# [Fri 30th Aug 2013] Offline - HIP HOP ROCKOUT with OLOS plus DJs - free! (SW9 8LF)



## editor (Aug 29, 2013)

*Live on stage: Olos*
We're stoked to have hip-hop dynamo OLOS back on stage at Offline - and this time he's brought a whole ruddy band with him!

Also on the bill is the DJ debut of the Mighty Marlon, plus the usual bevy of DJs supplying party-sized earfuls of ska, electro, punk, funk, ska, rock'n'roll, Motown, dancehall, big band, Mrs Mills, Beyonce and rockabilly till 2.30am - and it was FREE all night!


*GIG DETAILS:*

Olos
Hotly tipped hip-hop/rock crossover, picking up rave reviews wherever they play.

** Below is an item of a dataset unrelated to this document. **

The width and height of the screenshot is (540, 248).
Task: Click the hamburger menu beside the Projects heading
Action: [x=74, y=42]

"The whole room erupted, sweat and beer everywhere and there it was; heavy rock and machine gun hip hop, unrelenting, brilliant!" TechtotheFuture

"Jay-Z, Skindred, RATM...and now Olos - this is going to be huge" Tony Gleab, Bugbear

" One of the best bands we've seen at Discovery in years!" Alex Kerr-Wilson


More: Olos offiial website. 

DJs on the night

EDITOR (urban75)
An ale-fuelled onslaught of ska, punk, rock'n'roll, big band, rockabilly, Mrs Mills and Liberace in a floor stomping package.

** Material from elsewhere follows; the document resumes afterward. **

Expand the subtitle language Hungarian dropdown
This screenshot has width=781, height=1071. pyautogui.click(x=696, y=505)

DJ MAGGOT (Bitter Sound System)
A feast of old school funk, soul dancehall, spiced up with some punk and new wave.

MIGHTY MARLON (Shake it, bake it)
Funkier than a slinky in a white suit, Marlon will be slamming down some booty-motivating tunes fom 9pm.

BARON BOBBY BAUHAUS (charcoal soul)
More mysterious than Robert Smith's eyeliner bag, Bobby gets dancefloors rocking with quirky, darkside indie-pop and kohl-smudging breakbeats.

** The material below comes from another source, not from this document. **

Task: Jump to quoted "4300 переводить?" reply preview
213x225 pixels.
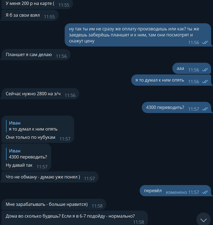Action: tap(28, 154)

DJ SIMON SUBVERT (Abracadabra Sound System) A feast of old school dancehall, ragga, ska and reggae spiced up with some punk and new wave.

http://www.urban75.org/offline/olos-live-brixton-aug-2013.html


----------



## editor (Aug 30, 2013)

This is tonight. Come down and say hello


----------